START Source text

King County Councilmember Jeanne Kohl-Welles
I joined the King County Council on the first of January 2016 after having been elected on the November 2015 ballot to succeed Councilmember Larry Phillips who retired after 23 years of service. I am very honored and excited to represent the interests of the residents of District Four on the County Council.
I have always worked collaboratively to achieve common-sense solutions on tough issues. My goals reflect social justice and economic opportunity, including advocating for income equality and tax fairness; eliminating disproportionality in our juvenile and adult criminal justice systems; affordable housing, health and mental health services and homelessness programs; environmental sustainability; and transit/transportation revenue to increase mobility and congestion relief.
Since my appointment, I have focused on the following issues, among others:
Investing in Healthy Communities and the Health of Children and Youth
In November 2015, the voters of King County approved a levy to fund the Best Starts for Kids (BSK) Initiative. BSK is an initiative to improve the health and well-being of King County residents by investing in prevention and early intervention for children, youth, families, and communities.
As chair of the committee managing the implementation of BSK, (the Health, Housing and Human Services Committee), I am committed to ensuring the effective implementation of this important program.

END Source text
START Stored data

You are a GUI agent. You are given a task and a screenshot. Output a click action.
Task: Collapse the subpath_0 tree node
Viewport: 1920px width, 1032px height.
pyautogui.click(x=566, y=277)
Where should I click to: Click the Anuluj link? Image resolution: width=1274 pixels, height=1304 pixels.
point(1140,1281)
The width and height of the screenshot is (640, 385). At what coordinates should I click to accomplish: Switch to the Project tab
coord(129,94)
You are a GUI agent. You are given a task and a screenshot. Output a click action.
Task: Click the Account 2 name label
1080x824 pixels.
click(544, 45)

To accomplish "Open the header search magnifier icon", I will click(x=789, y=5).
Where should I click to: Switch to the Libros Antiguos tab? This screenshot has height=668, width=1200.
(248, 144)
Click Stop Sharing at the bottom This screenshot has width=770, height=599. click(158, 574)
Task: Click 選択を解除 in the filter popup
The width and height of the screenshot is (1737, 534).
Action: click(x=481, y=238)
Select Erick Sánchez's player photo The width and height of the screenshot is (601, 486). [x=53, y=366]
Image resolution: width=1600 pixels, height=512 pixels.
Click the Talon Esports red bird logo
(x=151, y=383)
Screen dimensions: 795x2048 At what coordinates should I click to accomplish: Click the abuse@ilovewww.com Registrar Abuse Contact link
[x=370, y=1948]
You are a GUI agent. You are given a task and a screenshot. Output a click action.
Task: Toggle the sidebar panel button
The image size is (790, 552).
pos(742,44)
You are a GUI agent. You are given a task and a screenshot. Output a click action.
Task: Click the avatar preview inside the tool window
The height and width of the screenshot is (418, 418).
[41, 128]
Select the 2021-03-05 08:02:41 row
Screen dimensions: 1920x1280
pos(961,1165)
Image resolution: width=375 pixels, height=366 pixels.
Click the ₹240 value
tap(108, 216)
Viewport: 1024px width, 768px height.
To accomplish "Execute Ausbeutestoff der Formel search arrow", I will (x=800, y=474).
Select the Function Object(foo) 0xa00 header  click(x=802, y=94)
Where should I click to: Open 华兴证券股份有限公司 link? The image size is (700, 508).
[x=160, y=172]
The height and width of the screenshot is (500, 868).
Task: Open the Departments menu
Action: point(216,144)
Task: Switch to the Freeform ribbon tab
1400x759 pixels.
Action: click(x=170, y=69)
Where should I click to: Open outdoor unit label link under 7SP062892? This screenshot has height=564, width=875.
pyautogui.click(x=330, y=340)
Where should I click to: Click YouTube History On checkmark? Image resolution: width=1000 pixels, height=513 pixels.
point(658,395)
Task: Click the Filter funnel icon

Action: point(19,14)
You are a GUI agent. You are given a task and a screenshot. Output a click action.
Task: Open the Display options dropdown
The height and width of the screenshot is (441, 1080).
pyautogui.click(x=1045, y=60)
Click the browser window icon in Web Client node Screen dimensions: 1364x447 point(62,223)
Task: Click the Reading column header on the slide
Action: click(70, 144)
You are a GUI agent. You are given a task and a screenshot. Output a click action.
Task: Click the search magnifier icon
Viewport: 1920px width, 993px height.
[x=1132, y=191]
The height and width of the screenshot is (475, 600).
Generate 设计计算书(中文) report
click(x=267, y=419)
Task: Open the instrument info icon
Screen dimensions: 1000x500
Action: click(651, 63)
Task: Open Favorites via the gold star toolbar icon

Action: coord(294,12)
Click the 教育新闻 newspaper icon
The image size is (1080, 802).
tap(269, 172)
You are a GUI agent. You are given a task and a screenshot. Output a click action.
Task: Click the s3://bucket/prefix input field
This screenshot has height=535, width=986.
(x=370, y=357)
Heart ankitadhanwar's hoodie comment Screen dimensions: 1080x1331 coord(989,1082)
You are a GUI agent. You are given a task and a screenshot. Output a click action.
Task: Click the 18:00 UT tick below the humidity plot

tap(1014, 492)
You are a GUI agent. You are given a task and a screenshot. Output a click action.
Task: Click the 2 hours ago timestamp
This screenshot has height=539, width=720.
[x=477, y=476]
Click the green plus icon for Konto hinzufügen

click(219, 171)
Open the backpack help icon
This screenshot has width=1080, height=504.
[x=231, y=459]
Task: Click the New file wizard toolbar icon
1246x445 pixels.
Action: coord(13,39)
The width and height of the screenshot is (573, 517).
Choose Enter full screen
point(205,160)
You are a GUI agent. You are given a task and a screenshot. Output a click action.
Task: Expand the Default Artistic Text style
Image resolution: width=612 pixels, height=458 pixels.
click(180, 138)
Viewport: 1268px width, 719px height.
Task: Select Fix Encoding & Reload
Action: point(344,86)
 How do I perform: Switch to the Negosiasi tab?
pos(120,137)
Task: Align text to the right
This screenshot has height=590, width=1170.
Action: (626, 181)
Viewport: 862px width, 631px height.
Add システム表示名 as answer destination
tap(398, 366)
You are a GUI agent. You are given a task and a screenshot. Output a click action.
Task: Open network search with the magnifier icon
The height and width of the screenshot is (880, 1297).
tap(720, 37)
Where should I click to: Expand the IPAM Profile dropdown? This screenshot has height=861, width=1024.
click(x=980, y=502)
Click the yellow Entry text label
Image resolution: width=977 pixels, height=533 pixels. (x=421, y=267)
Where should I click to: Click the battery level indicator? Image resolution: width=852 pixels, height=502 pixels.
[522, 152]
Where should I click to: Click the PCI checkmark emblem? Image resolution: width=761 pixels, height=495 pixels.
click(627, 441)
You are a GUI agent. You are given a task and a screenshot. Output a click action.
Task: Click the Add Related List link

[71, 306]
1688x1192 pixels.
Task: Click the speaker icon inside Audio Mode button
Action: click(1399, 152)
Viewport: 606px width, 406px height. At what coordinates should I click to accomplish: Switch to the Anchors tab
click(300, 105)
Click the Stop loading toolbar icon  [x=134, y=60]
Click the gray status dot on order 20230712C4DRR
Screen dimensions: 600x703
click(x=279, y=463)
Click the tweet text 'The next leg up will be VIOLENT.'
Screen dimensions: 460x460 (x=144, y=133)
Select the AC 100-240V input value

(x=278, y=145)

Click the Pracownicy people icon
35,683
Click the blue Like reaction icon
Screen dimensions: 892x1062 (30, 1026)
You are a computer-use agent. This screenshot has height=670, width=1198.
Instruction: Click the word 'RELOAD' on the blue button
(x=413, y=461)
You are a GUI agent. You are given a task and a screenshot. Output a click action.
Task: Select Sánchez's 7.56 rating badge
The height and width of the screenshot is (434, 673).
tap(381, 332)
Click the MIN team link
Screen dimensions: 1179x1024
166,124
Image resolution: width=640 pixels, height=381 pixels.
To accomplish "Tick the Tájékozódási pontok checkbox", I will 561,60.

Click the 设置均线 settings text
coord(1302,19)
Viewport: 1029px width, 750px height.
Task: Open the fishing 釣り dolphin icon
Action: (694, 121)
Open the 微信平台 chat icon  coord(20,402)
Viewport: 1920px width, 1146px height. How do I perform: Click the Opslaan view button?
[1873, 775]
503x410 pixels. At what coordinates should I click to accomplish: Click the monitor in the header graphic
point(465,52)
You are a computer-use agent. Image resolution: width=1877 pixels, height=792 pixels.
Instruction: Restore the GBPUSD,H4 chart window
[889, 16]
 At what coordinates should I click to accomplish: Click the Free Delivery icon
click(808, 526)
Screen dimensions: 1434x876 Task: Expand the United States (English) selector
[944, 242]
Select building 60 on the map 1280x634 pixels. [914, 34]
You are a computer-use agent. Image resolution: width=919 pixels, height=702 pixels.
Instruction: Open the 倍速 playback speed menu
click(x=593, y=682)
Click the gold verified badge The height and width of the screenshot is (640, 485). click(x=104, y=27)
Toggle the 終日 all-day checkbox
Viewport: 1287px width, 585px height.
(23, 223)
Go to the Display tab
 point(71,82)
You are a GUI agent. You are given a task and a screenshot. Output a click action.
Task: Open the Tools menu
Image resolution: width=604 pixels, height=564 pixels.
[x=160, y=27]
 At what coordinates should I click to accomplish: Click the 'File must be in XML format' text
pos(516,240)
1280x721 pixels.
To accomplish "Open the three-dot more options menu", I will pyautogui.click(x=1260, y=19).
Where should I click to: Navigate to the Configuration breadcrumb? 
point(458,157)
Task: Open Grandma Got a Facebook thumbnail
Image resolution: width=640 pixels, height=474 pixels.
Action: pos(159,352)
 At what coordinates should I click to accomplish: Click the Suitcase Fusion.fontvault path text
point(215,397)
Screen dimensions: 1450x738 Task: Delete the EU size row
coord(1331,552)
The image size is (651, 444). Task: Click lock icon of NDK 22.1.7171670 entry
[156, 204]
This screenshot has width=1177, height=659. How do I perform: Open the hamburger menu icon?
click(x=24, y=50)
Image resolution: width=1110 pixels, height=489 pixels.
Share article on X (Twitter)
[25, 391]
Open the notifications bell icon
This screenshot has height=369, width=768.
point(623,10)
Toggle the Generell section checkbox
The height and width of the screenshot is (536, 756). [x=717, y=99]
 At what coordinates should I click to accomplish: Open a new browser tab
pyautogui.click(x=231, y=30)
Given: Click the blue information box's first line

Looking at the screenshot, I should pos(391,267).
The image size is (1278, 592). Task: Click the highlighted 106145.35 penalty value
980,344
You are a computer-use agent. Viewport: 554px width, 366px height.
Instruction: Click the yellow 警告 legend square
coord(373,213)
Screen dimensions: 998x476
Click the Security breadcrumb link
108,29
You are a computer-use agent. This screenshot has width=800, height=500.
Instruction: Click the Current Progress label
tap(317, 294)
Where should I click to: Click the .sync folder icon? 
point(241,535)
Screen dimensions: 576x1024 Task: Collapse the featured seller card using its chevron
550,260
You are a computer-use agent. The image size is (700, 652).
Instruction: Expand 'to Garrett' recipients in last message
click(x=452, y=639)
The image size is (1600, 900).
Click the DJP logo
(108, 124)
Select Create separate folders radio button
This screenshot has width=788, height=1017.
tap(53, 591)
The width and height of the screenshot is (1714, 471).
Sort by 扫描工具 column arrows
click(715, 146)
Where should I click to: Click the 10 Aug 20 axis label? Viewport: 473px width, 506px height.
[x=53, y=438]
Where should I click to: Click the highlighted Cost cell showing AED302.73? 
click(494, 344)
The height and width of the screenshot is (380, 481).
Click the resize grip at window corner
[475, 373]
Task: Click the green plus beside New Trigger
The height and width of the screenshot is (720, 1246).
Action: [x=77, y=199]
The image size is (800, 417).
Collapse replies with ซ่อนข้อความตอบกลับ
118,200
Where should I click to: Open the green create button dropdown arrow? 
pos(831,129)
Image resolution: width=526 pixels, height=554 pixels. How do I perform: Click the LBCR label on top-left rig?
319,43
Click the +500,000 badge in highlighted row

END Stored data

■ Action item ■
Using the text about King County Councilmember Jeanne Kohl-Welles, answer these questions:
1. Which councilmember did Kohl-Welles succeed, and how many years had that councilmember served?
2. In what month and year did King County voters approve the levy for the Best Starts for Kids Initiative?
3. What is the name of the committee that Kohl-Welles chairs?

■ Response box ■
1. Larry Phillips, who had served 23 years.
2. November 2015.
3. The Health, Housing and Human Services Committee.